▶ _What the task requires_:
A verbatim copy of every record is needed.

▶ _Input_:
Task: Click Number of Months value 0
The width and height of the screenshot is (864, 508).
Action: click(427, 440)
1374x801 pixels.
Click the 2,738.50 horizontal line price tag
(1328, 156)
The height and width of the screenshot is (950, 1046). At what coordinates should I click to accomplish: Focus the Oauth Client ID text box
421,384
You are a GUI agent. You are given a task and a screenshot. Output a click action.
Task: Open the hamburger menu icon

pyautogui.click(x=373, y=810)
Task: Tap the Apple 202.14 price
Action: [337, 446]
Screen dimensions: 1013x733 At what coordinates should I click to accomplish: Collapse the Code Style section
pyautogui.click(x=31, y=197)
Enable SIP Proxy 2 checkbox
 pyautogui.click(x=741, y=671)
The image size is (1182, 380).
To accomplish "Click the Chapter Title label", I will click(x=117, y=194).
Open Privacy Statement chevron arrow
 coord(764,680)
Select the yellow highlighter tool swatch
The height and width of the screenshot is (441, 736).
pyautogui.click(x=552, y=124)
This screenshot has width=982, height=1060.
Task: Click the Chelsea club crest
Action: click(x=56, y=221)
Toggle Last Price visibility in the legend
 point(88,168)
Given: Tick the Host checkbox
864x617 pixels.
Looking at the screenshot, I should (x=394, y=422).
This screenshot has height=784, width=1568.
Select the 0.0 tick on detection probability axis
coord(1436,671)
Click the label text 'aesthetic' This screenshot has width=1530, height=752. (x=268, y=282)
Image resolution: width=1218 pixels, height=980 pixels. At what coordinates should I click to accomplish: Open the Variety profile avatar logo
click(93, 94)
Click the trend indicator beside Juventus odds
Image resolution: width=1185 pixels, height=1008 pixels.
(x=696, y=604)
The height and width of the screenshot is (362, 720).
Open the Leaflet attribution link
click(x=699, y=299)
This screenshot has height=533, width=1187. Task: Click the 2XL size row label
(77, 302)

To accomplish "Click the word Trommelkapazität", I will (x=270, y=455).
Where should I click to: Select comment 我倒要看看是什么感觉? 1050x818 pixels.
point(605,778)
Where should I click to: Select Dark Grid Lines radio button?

▶ _Response for this exercise_:
Task: Click Number of Months value 0
The width and height of the screenshot is (864, 508).
Action: click(427, 440)
1374x801 pixels.
Click the 2,738.50 horizontal line price tag
(1328, 156)
The height and width of the screenshot is (950, 1046). At what coordinates should I click to accomplish: Focus the Oauth Client ID text box
421,384
You are a GUI agent. You are given a task and a screenshot. Output a click action.
Task: Open the hamburger menu icon

pyautogui.click(x=373, y=810)
Task: Tap the Apple 202.14 price
Action: [337, 446]
Screen dimensions: 1013x733 At what coordinates should I click to accomplish: Collapse the Code Style section
pyautogui.click(x=31, y=197)
Enable SIP Proxy 2 checkbox
 pyautogui.click(x=741, y=671)
The image size is (1182, 380).
To accomplish "Click the Chapter Title label", I will click(x=117, y=194).
Open Privacy Statement chevron arrow
 coord(764,680)
Select the yellow highlighter tool swatch
The height and width of the screenshot is (441, 736).
pyautogui.click(x=552, y=124)
This screenshot has width=982, height=1060.
Task: Click the Chelsea club crest
Action: click(x=56, y=221)
Toggle Last Price visibility in the legend
 point(88,168)
Given: Tick the Host checkbox
864x617 pixels.
Looking at the screenshot, I should (x=394, y=422).
This screenshot has height=784, width=1568.
Select the 0.0 tick on detection probability axis
coord(1436,671)
Click the label text 'aesthetic' This screenshot has width=1530, height=752. (x=268, y=282)
Image resolution: width=1218 pixels, height=980 pixels. At what coordinates should I click to accomplish: Open the Variety profile avatar logo
click(93, 94)
Click the trend indicator beside Juventus odds
Image resolution: width=1185 pixels, height=1008 pixels.
(x=696, y=604)
The height and width of the screenshot is (362, 720).
Open the Leaflet attribution link
click(x=699, y=299)
This screenshot has height=533, width=1187. Task: Click the 2XL size row label
(77, 302)

To accomplish "Click the word Trommelkapazität", I will (x=270, y=455).
Where should I click to: Select comment 我倒要看看是什么感觉? 1050x818 pixels.
point(605,778)
Where should I click to: Select Dark Grid Lines radio button?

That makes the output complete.